Volunteering and Intermarriage
There’s an interesting story in the Jewish Week, Is Volunteering Jewish?. Repair the World commissioned a “first of its kind” study of the attitudes and behaviors of young Jewish adults when it comes to volunteering. What jumped out to us was the rare finding in studies of this sort of something positive about intermarriage: “children of intermarriage are more likely than are the children of two Jewish parents to volunteer.”
One of the study authors, Fern Chertok from the Cohen Center for Modern Jewish Studies at Brandeis University, speculates:
“We spent some time thinking about why that might be,” says Chertok. “It could be that having a non-Jewish parent and non-Jewish family members leads you to see that your needs and those of people from very different groups are not so different,” she says. “As a result, your sense of obligation is more expansive.
Another possibility is that intermarried parents who want to encourage religious and moral development may see volunteering as something that is easy to agree on and to encourage their kids to do, she says. “It’s a nonreligious avenue to encourage passion about moral responsibility. Helping others — that’s in every religion.”

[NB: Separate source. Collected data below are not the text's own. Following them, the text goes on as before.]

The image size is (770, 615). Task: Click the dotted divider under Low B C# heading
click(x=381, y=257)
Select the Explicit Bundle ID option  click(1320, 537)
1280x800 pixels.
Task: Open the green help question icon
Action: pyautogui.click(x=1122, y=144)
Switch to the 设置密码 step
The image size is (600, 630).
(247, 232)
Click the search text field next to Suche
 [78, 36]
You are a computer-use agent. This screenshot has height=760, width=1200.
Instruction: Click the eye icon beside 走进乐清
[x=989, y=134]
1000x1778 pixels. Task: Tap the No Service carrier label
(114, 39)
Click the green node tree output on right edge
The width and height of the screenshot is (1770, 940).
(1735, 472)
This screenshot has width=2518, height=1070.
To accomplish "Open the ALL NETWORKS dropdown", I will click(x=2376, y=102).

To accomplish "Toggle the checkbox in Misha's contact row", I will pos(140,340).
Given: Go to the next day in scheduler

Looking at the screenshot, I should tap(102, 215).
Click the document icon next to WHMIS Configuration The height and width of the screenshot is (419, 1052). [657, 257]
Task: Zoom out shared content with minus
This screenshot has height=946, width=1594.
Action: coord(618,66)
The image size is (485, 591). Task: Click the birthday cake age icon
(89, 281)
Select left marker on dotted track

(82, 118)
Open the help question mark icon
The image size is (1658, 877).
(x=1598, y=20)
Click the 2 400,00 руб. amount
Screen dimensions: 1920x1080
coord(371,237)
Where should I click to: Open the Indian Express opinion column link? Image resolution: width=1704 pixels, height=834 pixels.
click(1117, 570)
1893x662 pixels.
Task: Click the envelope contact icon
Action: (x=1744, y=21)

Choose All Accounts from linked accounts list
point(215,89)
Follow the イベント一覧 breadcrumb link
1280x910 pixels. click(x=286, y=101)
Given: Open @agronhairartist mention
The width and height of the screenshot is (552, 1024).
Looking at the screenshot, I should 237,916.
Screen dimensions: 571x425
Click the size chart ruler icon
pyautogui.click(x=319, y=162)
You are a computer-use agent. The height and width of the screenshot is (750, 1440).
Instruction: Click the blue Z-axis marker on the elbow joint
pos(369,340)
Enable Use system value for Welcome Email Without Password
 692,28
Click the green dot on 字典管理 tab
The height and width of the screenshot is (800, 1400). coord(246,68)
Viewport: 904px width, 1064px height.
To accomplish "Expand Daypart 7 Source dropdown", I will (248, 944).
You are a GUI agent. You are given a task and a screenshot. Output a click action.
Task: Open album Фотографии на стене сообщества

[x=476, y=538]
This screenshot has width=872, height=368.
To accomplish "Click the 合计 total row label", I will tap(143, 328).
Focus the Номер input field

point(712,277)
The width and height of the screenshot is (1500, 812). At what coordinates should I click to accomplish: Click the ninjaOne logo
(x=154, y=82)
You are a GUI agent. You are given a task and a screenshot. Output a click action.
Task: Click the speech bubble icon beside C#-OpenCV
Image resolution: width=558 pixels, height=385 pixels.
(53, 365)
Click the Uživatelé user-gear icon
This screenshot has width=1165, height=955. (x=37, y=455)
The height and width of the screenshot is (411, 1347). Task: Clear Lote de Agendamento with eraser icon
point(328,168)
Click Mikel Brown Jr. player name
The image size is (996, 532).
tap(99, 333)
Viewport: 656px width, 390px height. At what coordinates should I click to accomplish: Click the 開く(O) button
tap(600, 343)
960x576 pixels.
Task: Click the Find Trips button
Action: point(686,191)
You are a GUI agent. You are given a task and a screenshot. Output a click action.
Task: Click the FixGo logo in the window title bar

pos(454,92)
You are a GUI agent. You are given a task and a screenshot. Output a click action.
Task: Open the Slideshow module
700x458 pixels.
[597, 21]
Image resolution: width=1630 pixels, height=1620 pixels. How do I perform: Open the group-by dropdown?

A key finding of the report is that young Jewish adults do not have a strong Jewish perspective on volunteering — they don’t see it as an extension of Jewish values and shy away from volunteering with or through Jewish organizations. Children of intermarriage reportedly are less likely to have a strong Jewish perspective on volunteering. I’m still glad to see more volunteering with less Jewish perspective by children of intermarriage, than the alternative.